Ellen Picken, Waves Take Shape

Ellen Picken
Waves Take Shape
January 18 - February 15, 2025

Ellen Picken
Time conceived four times, 2024
Ocher, ash, oil paint, beeswax, and pine resin on clayboard with artist frame
37 x 37 inches / 93.98 x 93.98 cm

Opening Reception:
Saturday, January 18th, 5 to 7pm

“The dream hints, “This spirit should manifest . . . here are the stones in which it lives.” Bones, bricks, shells, ash, pine sap, and beeswax become paint, each painting a revivification of the Earth. The dreams are symbolic yet rooted in the patterns of physical sensations: breathe in-out-in, wake-sleep-wake, become-cease-become, daily tides, yearly seasons, and heart beating. We are the waves taking shape.” - Ellen Picken

Lowell Ryan Projects is pleased to present Waves Take Shape, Ellen Picken’s first solo exhibition with the gallery. Consisting of a series of paintings and a mural encompassing the upper level of the gallery space, Picken utilizes materials from the land surrounding her home in Spokane, Washington, and items that contain a personal connection through a friend or neighbor to create handmade paints. These works explore the liminal space between the physical and spiritual realms while synchronizing with the cyclical nature of earth’s rhythms and their impact on our own lifecycle’s perpetual transformation. Waves Take Shape takes the form of a guide, opening the consciousness to investigate transitions—pathways and boundaries, secret places to protect, danger to avoid, and reactions to keep in check.

Picken’s process begins by gathering her materials—bricks found in the Spokane River, fallen off a crumbling building; yellow ocher collected from the site of the last home her great aunt and great grandmother lived in; eggshells from a neighbor’s hens; beeswax from a local beekeeper; bone from a deer found in a friend’s backyard; pine resin from the forests around her home; and salt from the Great Salt Lake and the Pacific Ocean are just some of items that become pigments for her paintings. Charged with meaning and sentiment these materials become the basis for her process. Shape and form begin to emerge on the clayboard panels while the subject matter is abstracted from dreams.

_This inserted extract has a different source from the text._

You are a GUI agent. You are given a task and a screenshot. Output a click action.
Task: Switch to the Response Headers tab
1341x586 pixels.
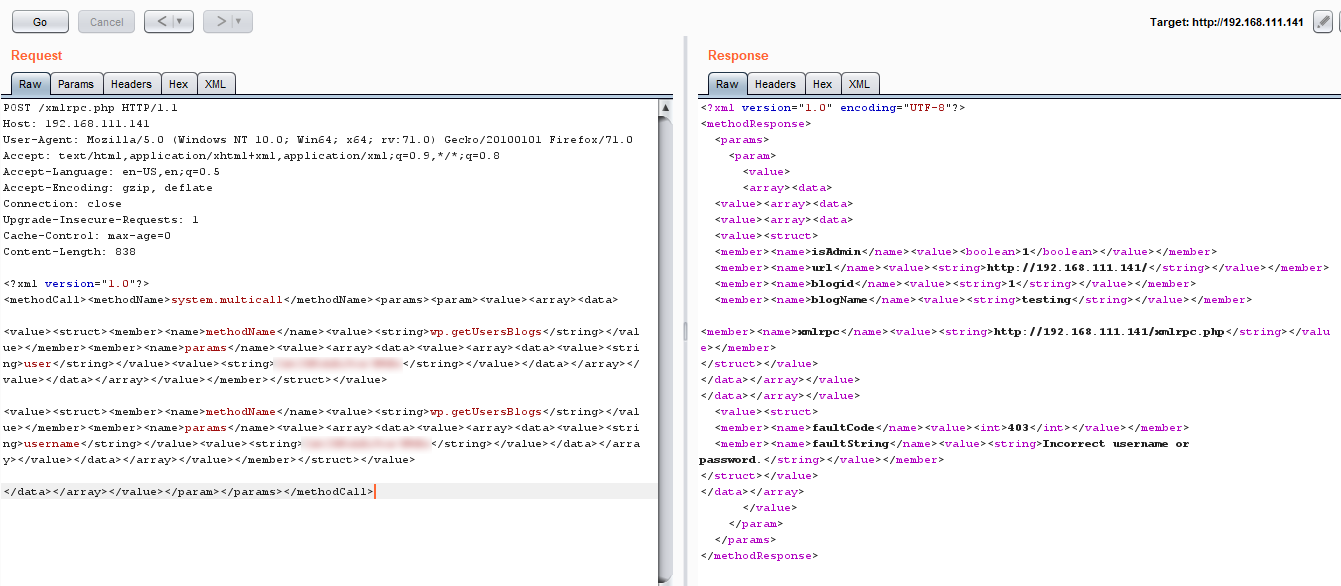pyautogui.click(x=775, y=84)
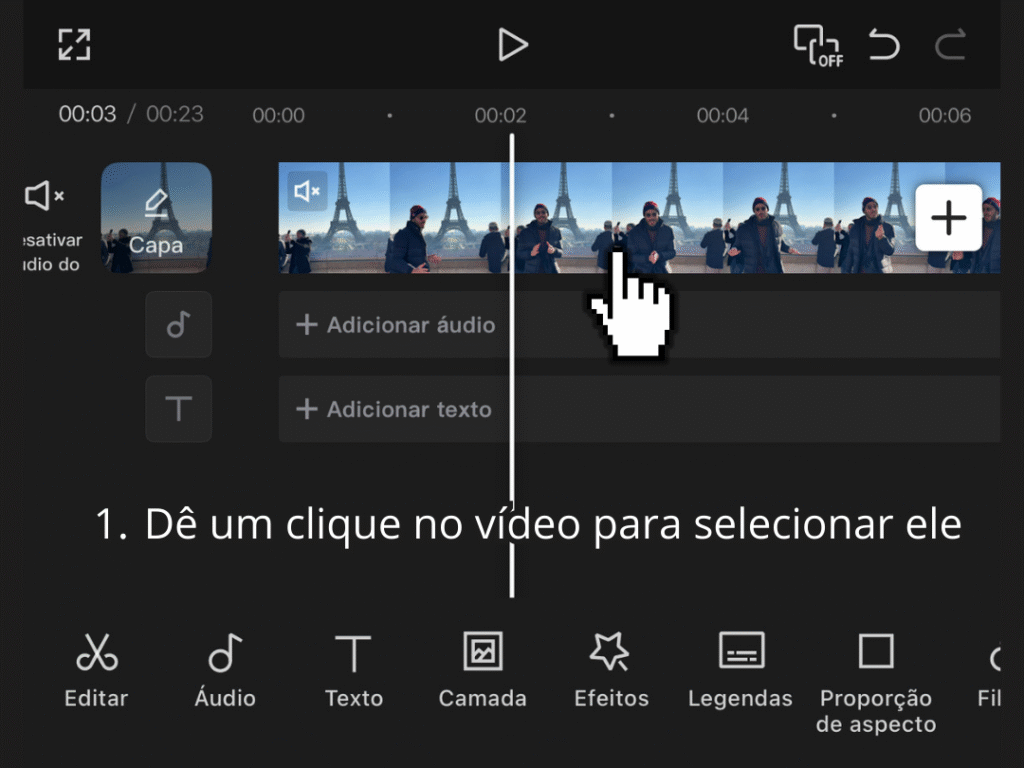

Symbolism plays an imperative role in these works. The snake is a protector of secrets and part of the consciousness that warns of the overwhelming power of the unconscious, fish imply nutrition both physically and spiritually, fire is a source of life and destruction, and a starburst is a release of condensed energy and indicator of new beginnings—these are a few of the readily visible images that appear. In the lower level of the gallery, the red glow of the ocher in the works is a reference to the Lammergeier vulture, alluding to the interconnectedness of life and death with its practice of covering itself in iron ocher and feeding off the bones of other animals. Picken utilizes the gallery’s layout to envision another level of symbolism. The gallery's upper level, painted throughout with undulating geometric patterns, suggests that one is entering a dream space within a dream. A reminder that the physical world is both incomprehensible yet unavoidable. A molecule of water is hardly observable, but an ocean is too large to see in its entirety. Between those extremes where matter appears solid and God becomes an icon, we can grasp meaning.


Ellen Picken (b. 1980) explores complex themes of existence, ritual, and nature, reflecting her deep engagement with the materials and landscapes that shape her practice. Best known for her monumental public artworks, Picken has created large-scale murals across the United States for prominent organizations like Adobe, Google, and NYC Department of Transportation. She has exhibited regionally and internationally at venues including Samsøn (New York, NY); Gage Academy (Seattle, WA); GlogauAIR (Berlin, GER); Gallery One (Ellensburg, WA); and Entropy Gallery (Spokane, WA). She is a Vermont Studio Center Fellowship recipient, and is most significantly influenced by her time living with the Benedictine Monks of St. Gertrude's Monastery in rural Idaho. Picken holds a BFA in Printmaking and a BA in Visual Communication Design from Eastern Washington University. She resides in Spokane, Washington.